RECORDS SHOWN Block Start

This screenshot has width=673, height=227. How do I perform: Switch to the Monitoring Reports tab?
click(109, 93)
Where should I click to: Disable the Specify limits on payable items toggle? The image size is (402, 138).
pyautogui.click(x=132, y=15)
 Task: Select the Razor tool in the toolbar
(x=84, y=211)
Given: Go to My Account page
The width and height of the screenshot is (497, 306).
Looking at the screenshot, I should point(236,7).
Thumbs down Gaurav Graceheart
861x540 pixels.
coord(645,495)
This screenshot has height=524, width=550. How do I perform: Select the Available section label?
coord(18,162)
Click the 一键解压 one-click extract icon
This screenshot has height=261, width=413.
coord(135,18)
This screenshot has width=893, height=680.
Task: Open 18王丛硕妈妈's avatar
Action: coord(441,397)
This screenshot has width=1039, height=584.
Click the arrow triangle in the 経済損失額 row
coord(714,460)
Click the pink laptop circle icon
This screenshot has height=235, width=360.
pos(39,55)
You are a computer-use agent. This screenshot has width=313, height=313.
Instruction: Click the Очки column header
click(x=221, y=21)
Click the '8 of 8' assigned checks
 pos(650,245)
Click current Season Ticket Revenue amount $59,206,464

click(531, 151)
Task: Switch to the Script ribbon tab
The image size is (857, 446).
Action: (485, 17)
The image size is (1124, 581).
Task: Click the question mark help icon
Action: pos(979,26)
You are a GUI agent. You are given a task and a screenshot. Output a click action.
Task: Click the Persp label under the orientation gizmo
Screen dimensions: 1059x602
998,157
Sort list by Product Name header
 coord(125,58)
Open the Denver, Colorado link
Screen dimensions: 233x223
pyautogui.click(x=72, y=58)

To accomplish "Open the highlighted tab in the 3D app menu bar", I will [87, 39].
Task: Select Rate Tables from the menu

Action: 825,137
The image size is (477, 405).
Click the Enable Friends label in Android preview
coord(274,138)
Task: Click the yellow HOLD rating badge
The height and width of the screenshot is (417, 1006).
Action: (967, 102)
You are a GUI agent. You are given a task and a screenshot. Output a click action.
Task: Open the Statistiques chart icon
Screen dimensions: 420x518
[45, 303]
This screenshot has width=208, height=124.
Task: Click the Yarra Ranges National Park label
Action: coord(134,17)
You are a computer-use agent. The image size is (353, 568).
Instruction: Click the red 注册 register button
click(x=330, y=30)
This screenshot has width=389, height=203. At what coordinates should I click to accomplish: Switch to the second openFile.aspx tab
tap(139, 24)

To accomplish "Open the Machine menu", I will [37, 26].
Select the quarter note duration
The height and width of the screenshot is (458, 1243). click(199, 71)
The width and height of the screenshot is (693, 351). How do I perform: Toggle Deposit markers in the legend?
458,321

RECORDS SHOWN Block End

- [REQUIRED ACTION] Establish how many lines of the records contain the string "will" and state that number without elaboration.

- [RESPONSE TO THIS TASK] 2